1La montée des grands réseaux de distribution, qu’il s’agisse de la vente d’automobiles, d’audiovisuel ou encore d’électroménager, se traduit par l’interposition de « grands clients » entre le fabricant et l’usager, ce qui présente quelques inconvénients. Par exemple, l’acheteur d’une chaîne de supermarchés aura tendance à exiger toujours plus de performances techniques, alors que l’usager du lave-vaisselle aimerait surtout ne pas se mouiller les pieds chaque fois qu’il ouvre son appareil. Pour que le client final accepte d’acheter un lave-vaisselle qui lui mouille les pieds, il faut que des agences de publicité le convainquent de l’intérêt des performances techniques qui l’indiffèrent. Mais les agences chargées de réaliser les campagnes publicitaires n’ont généralement pas de retour sur le résultat de leur travail en termes d’impact commercial, impact qui est d’ailleurs très difficile à mesurer ; et de toute façon, le principal critère qui compte aux yeux des publicitaires, celui qui leur assure prestige et chiffre d’affaires, ce sont les prix qui leur sont décernés par leurs pairs lors des concours organisés au sein de la profession, sur la base des qualités artistiques de leurs réalisations et non de leur impact commercial. « Il doit quand même bien exister des agences de publicité qui s’efforcent de produire des campagnes répondant non aux canons éphémères de la mode définis par leurs créatifs, mais aux besoins de leurs annonceurs. Nous devrions réussir à trouver une petite agence qui cherchera loyalement à convaincre nos prospects de l’intérêt de nos lave-vaisselles », se dit le responsable marketing du fabricant. « Attention ! », lui objecte son collègue : « Si tu prends une petite agence peu connue et que, par malheur, la campagne ne donne aucun résultat, tu risques ta place. Alors que si tu prends une agence qui a récemment gagné un prix, personne ne pourra t’en vouloir, même si la campagne est très mauvaise ».
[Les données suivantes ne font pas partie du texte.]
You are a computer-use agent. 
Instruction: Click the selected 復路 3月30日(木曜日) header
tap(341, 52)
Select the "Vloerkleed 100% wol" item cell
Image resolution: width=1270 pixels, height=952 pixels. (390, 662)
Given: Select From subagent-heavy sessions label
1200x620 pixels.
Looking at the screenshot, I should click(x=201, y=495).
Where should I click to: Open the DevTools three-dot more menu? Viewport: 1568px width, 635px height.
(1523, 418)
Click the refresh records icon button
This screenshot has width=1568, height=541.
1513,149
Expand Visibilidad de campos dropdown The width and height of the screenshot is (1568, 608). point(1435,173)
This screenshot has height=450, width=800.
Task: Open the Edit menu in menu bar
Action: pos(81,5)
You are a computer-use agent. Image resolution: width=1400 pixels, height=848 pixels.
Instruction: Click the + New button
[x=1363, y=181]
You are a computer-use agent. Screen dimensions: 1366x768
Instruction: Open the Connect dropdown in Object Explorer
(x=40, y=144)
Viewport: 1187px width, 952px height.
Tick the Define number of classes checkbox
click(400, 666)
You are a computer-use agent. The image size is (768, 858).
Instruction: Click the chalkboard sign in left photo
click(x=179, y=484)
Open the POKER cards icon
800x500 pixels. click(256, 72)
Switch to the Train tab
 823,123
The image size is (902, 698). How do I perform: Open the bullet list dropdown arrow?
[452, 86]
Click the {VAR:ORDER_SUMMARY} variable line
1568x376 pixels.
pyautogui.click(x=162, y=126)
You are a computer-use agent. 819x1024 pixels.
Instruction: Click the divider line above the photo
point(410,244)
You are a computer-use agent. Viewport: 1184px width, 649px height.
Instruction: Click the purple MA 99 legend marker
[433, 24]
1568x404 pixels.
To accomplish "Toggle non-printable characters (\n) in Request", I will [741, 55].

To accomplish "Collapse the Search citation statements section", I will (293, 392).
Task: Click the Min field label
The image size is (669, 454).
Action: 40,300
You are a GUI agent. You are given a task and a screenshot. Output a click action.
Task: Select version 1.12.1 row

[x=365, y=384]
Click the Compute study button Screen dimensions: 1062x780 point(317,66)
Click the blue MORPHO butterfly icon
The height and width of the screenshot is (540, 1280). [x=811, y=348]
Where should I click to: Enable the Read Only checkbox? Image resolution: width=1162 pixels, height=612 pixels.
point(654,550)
2En dépit de toutes ces vicissitudes, l’entreprise doit réussir à vendre suffisamment de lave-vaisselles pour rétribuer à la fois l’actionnaire, le fabricant, le commercial, le publicitaire et le distributeur, sans parler de tous les acteurs secondaires également susceptibles d’interférer négativement avec l’objectif premier, et néanmoins censés être rémunérés pour leur travail. Cette gageure évoque la course désespérée d’un joueur de rugby zigzaguant à travers les opposants qui surgissent de tous côtés pour l’empêcher de marquer son essai. Au moment où, suant et soufflant, il approche du but, voilà qu’un adversaire lui inflige une cuillère, manœuvre consistant à donner par derrière un petit coup latéral sur le côté extérieur du pied qui est en l’air ; celui-ci, dévié, vient frapper le mollet de l’autre jambe au moment où elle quitte le sol à son tour ; le joueur, déséquilibré par ce croc-en-jambe qu’il s’inflige à lui-même, s’écroule lourdement sur le sol, à quelques mètres de la ligne d’essais. Il n’y a plus qu’à le ramasser à la petite cuillère, puis à ranger la cuillère dans le lave-vaisselle en veillant à ne pas se mouiller les pieds.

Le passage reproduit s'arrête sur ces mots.